Scientists at Texas A&M College of Veterinary Medicine and Biomedical Sciences have successfully regenerated skeletal and connective tissue in mammals, marking a major step forward in regenerative medicine and limb repair research.
The study, published in Nature Communications, demonstrated that mammals may still possess the biological ability to regenerate lost tissue, although the process is normally hidden behind the body’s scar-forming response.
Researchers led by Ken Muneoka developed a two-step treatment that stimulated the regrowth of bone, ligaments, tendons, and joint structures after injury.

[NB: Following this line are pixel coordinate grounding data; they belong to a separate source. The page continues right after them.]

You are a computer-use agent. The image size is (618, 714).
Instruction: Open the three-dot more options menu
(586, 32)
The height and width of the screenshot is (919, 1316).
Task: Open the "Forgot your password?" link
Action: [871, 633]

While the regenerated tissue was not perfectly formed, scientists said the experiment successfully restored all major structures removed during amputation.
The research focused on fibroblast cells, which normally create scar tissue after injuries in mammals. In animals such as salamanders, similar cells instead form a “blastema,” a structure that enables full limb regeneration.
To redirect the healing response, researchers first applied fibroblast growth factor 2 (FGF2) after wound closure to encourage blastema-like cell formation.
Several days later, they introduced bone morphogenetic protein 2 (BMP2), which guided the cells to rebuild tissue structures.
According to the researchers, the findings challenge long-standing assumptions that mammals completely lack regenerative abilities.
Larry Suva, who contributed to the study, said the work shows that cells previously considered “unprogrammable” can, in fact, be redirected toward regeneration.
The study also found that regeneration does not necessarily require external stem cell transplants, as the body may already contain the necessary cells for tissue repair.
Researchers believe the discovery could initially help reduce scarring and improve wound healing in humans before eventually contributing to more advanced regenerative treatments.
Because BMP2 is already approved for certain medical uses by the US Food and Drug Administration, while FGF2 is being studied in clinical trials, scientists say the pathway toward future human applications may be more accessible.
The study, titled “Digit regeneration in mice is stimulated by sequential treatment with FGF2 and BMP2,” was published on April 17, 2026.